But today’s war of words is different. It comes as the U.S.S. Carl Vinson is steaming toward the Korean Peninsula, the American and Japanese navies are conducting military exercises, and the U.S. is installing the THAAD anti-missile defense system in South Korea. And just to make the situation even more dangerous, Pyongyang is also practicing artillery drills on its east coast — the same artillery units that would level the South Korean capital and kill hundreds of thousands of people if there ever was a full-blown conflict.

RELATED: Donald Trump should pursue peace with North Korea

Add Trump’s cryptic tweets about “taking care” of the North Korean problem, and you’ve got a situation that is so combustible as to make even the slightest miscalculation extremely dangerous.

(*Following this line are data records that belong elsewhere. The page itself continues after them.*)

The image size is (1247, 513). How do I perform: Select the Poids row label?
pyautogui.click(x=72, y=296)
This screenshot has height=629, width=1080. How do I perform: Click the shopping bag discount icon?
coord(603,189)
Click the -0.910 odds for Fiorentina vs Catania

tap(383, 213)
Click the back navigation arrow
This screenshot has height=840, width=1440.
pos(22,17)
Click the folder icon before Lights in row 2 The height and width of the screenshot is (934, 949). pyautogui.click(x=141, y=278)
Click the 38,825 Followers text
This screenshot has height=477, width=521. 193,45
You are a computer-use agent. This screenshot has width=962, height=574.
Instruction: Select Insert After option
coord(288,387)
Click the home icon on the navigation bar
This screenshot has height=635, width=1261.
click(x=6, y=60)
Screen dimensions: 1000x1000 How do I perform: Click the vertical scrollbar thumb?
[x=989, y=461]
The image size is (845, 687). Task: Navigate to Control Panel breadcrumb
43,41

While Washington and Pyongyang are acting out, it’s ironic that Beijing is trying to act the grown-up. Chinese President Xi Jinping has counseled calm, patience, and de-escalation in his phone calls to President Trump, and Chinese foreign policy officials have consistently cautioned everybody in the region, including Kim Jong-un, to step away from the cliff. China’s foreign minister describes the U.S.-North Korean standoff as “two accelerating trains coming toward each other with neither side willing to give way,” and he isn’t wrong. It’s as if both the United States and North Korea are itching for a conflict, one that both sides have historically tried to avoid, undoubtedly because the destruction and the casualties would be so extensive and so horrific as to make the Korean War look like child’s play.

RELATED: North Korea saber rattles as a U.S. sub arrives in South Korea

Last month, China put an offer on the table to lessen the tension on the Korean Peninsula. On Beijing’s terms, U.S.-South Korean military drills would be suspended in exchange for a freeze on North Korea’s ballistic missile and nuclear weapons programs. The Trump administration denounced that concept as a non-starter immediately after it was proposed, arguing that annual drills with Seoul are a central part of the U.S.-South Korean defense alliance and shouldn’t be tampered with. They have a point: members of Congress would probably throw a fit if President Trump agreed to it, and there is no certainty whatsoever that Kim Jong-un would even consider it.

Something, though, needs to give. U.S.-North Korean ties are hostile on a normal day. The last thing America needs is a scenario where war becomes a greater-than-slim possibility. If a freeze-for-freeze deal isn’t politically acceptable, the Trump administration should explore another alternative—before the war of words escalates into something more serious.

What do you think?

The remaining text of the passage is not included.